Witches of Rascar Pablo: Part III

By Kristopher Lawrence
Edited by Gao Rong

Chapter 10: Katatòn

Y en cuanto a los que se encuentran
bajo la luna de Kataton,
Evadan la exaltación,
y tengan cuidado con el quetzlcoatlus.

And concerning those who find themselves
beneath the Katatonian moon,
Evade the exaltation,
and beware the quetzalcoatlus.

∞ : ∞ @# ijđæ, ĦǮ ∞, ЊҨ (ӢἏ)
??, ЌΆȚǢŦŐŇ

Almost immediately after falling asleep, Lucas awoke clinging desperately to the flimsy branches of an old oak tree. He looked down, could see the same murky waters he’d seen many times before, overtaken by moss and lily pads, running like a moat about the craggy hill on which the church sat. He looked up at the purple, holomorphic sky, could see the red sun suspended there, covered in black lesions like a kind of splendid carcinoma.

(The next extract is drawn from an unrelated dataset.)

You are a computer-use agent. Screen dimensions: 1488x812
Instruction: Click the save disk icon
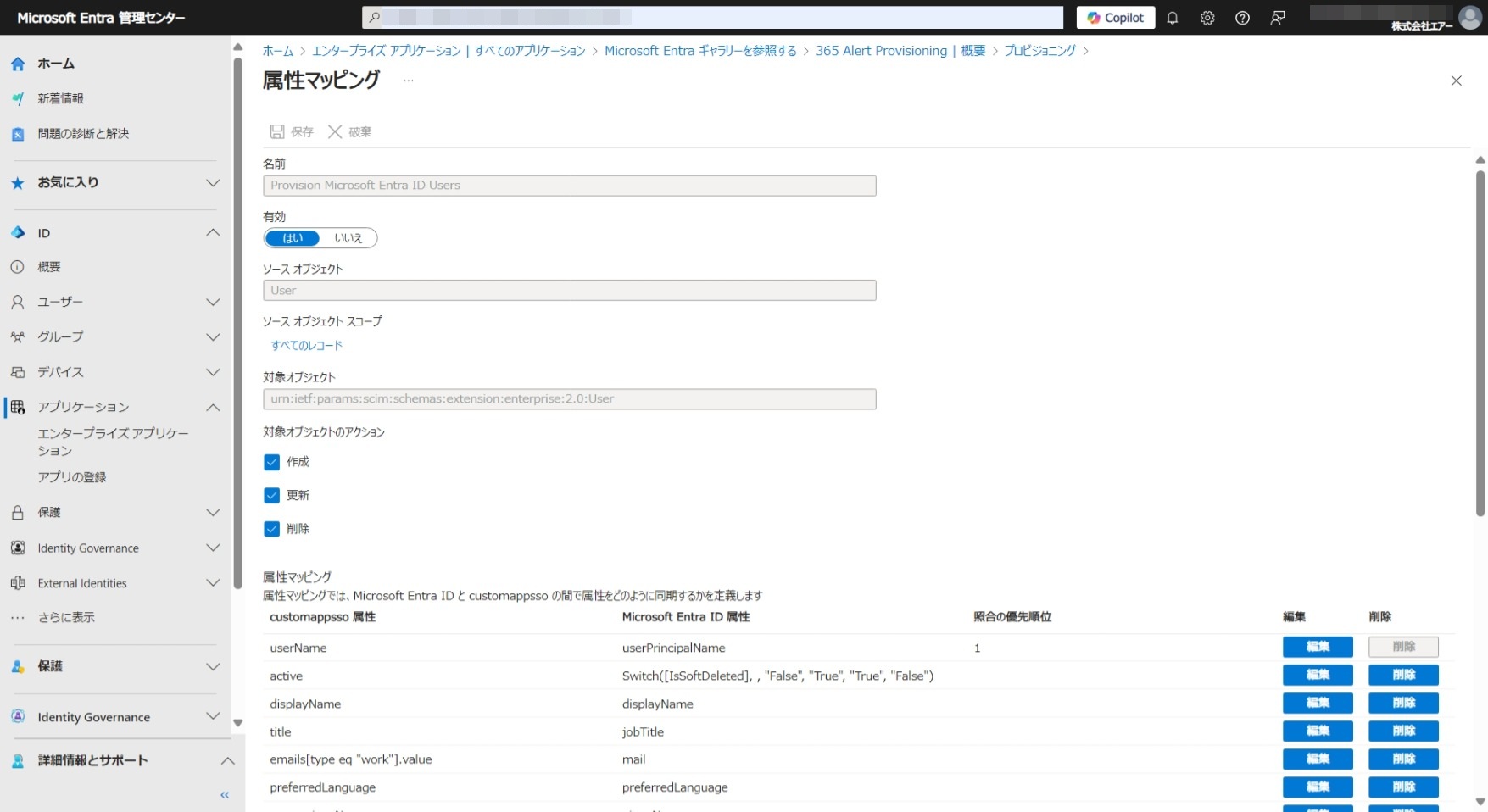point(277,131)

Howling winds blew the moat’s rank stench into his face and curled his nose as he panned the horizon for whatever was making that sound – it was like the soft whinny of a pony. Using his hand as a visor against the glare he squinted and watched a small incoming fleck gradually take the shape of bird as its whinny warped to the sound of a wrenching, gyrating ignition that refused to turn over. It came nearer. He could make out its terrible beak and its wicked wings stretching to the furthest corners of his peripherals. Its sharp talons opened. Its booming, ratcheting squeal paralyzed him.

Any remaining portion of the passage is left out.